On the way, monkeys and apes abduct Mowgli. Oddly, these primates don’t speak English. They bring him to an abandoned temple atop a cliff. Within, amidst a mob of primates, is a King Kong-sized orangutan (my guess), who oddly does speak English. Voiced by Christopher Walken, of all the. Despite Walken’s unmatched cadence, this is a ridiculous scene. Especially because one of a couple of musical numbers has been squeezed in here. King Louie (sic) is too big for the temple and his chase thru walls to catch the escaped Mowgli is plain stupid. I should mench that Bagheera and Baloo helped Mowgli escape. The two battle the myriad primates, which somehow don’t pile up. King Louie manages to cause the temple to fall on himself.
King Louie wanted Mowgli to give him the red flower, i.e. fire. With fire, reasoned the big ape, he could rule the world. Mowgli didn’t know from fire.

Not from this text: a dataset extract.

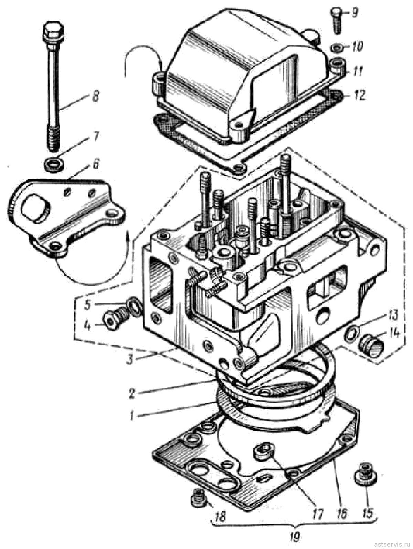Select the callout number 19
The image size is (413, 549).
point(295,536)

I think when finally informed that Shere Khan killed Akila Mowgli went to the human village and horked a torch. Now to face the evil tiger. Shere Khan mocks the boy, who then discards the fire. Then the battle royal with the pack and the others fighting the tiger. The battles seemed unpackish, mostly one on one.
Eventually Mowgli runs, with Shere Khan in pursuit. Mowgli had already stated that he would no longer run from Shere Khan but okay. Mowgli had prepared a trap. Earlier there was something about dead trees. Mowgli heads into the trees and onto a branch. Shere Khan follows. The branch breaks. Mowgli catches hold of the swing he had set up earlier. Shere Khan falls to a flaming death. The shot resembled Gollum’s tumble into Mount Doom.
I read the book years ago. I don’t remember it well. I think Kipling’s animals had more gumption as animals than Disney’s aesthetic allows. Anyway, underlying the movie is an awe of movie magic. The technical aspect of all this verisimilitude is impressive. It simply plays without much emotion. I know the target audience is the young for whom emotion plays lively but still.
I will say that the credits had some charming effects. We see an open book, with apparent pop-up scenes. The figures tumble about in brief tableaux. The glimpse of the Jennifer Anniston movie—it should be titled A History of Hollywood Cliches—didn’t even want movie magic. Just the sense of salve for a populous needing entertainment as the ship nears the iceberg.